Il prelato ha sottolineato che in molti stati del nord governati dai musulmani “i cristiani non hanno diritto alla terra, le chiese spesso non ricevono i permessi di costruzione, i media cristiani sono oscurati e nelle scuole si insegna solo la religione islamica e non quella cristiana”. A ciò si aggiunge la reticenza delle autorità ad indagare sui politici che sfruttano Boko Haram per creare il caos e guadagnare potere politico ed economico. Tuttavia occorre guardare con stupore ai cristiani e musulmani che riescono a vivere in pace fra loro: “Nel sud del Paese, ma anche nel nord all’interno di una stessa famiglia si possono trovare fedeli di entrambe le religioni. Vi sono anche molti casi di matrimoni misti”. Ma le violenze di Boko Haram stanno distruggendo questa armonia che un tempo caratterizzava tutto il Paese.
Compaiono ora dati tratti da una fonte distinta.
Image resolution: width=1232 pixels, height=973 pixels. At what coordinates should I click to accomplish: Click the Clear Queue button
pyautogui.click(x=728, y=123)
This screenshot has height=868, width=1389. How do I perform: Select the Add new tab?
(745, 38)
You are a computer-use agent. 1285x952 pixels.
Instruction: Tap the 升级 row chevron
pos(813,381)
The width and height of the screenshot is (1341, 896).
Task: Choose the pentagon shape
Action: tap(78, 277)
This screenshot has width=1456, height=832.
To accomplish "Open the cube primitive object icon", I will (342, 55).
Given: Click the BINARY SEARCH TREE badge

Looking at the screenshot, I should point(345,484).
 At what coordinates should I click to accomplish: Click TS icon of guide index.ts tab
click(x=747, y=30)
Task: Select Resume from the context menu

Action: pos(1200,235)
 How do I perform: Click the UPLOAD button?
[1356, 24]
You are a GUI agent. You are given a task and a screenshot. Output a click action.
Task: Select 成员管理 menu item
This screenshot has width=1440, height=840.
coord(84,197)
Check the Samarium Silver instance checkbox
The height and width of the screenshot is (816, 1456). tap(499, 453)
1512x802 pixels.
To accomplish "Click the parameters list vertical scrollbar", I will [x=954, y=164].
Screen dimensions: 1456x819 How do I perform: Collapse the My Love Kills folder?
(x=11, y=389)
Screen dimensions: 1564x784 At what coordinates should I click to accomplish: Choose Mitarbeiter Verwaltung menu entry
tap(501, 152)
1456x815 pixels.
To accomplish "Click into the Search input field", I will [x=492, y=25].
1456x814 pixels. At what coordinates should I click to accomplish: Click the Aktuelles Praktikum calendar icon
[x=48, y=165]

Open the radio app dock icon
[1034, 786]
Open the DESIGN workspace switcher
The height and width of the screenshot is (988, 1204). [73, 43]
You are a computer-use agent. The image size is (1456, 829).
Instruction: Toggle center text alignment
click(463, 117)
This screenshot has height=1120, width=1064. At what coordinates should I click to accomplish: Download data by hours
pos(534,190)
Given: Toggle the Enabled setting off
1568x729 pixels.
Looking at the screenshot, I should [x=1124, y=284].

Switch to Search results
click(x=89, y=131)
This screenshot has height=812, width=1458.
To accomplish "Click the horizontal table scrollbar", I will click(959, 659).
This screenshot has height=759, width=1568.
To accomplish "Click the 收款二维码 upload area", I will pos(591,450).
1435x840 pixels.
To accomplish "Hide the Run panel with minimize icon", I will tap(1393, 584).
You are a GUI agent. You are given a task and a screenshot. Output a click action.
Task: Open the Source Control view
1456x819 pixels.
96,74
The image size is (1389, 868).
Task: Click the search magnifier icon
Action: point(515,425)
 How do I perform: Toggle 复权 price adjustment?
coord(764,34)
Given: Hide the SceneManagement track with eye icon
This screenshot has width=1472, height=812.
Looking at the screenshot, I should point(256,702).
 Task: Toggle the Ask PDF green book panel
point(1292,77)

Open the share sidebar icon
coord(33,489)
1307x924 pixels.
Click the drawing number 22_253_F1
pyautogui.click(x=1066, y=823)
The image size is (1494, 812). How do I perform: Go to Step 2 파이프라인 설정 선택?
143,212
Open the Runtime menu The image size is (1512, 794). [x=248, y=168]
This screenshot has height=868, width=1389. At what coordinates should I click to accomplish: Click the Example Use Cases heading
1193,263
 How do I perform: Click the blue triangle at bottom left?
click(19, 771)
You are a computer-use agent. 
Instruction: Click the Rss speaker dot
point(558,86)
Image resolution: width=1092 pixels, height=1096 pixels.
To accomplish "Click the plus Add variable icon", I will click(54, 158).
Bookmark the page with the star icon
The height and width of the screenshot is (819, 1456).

Per monsignor Kaigama la vera sfida è testimoniare il messaggio di Cristo in una situazione dove anche gli stessi cristiani, fra cui anche molti prelati, vogliono reagire e imbracciare le armi e difendersi, perché stanchi e frustrati da questo clima di tensione. Un esempio è stata la reazione dei giovani dopo l’attentato alla chiesa di San Finbar dell’11 marzo scorso costato 15 morti. L’edificio era stato da poco ristrutturato e ampliato. “Quando sono arrivato sul posto, tutto era distrutto. I giovani erano arrabbiati e tristi e mi chiedevano di fare qualcosa, anzi alcuni mi accusavano per il mio rapporto di amicizia con i musulmani e volevano imbracciare le armi. Mi sono voltato e inginocchiandomi ho guardato le immagini sacre. Improvvisamente i ragazzi hanno fatto silenzio. Gli ho detto di tornare a casa e di non far prevalere nei loro animi la rabbia e l’odio”. Tuttavia spesso è difficile spiegare perché non si deve reagire. “Io – ha aggiunto – a volte mi sento solo di fronte a questa situazione, che toglie l’appetito. Ma anche se sono solo, la grazia di Dio è sempre con me. Io sono amico dei musulmani perché solo l’amicizia guarisce tutte queste terribili ferite”.
Il presule ha infine citato alcuni esempi che danno speranza ai giovani afflitti da povertà, disoccupazione e dall’odio interreligioso. Il 16 agosto alcuni musulmani della moschea di Jos hanno invitato i cristiani ad unirsi a loro nella celebrazione dell’iftar, la cena che segue la giornata di digiuno durante il Ramadan. Un’altra iniziativa sono i corsi di formazione al lavoro per ragazzi di entrambe le fedi organizzati dalla diocesi di Jos. Quest’anno il progetto ha portato al diploma ventidue studenti. Saranno i primi a lavorare come agenti di pace fra la popolazione colpita dalla violenze degli estremisti e dall’odio interreligioso.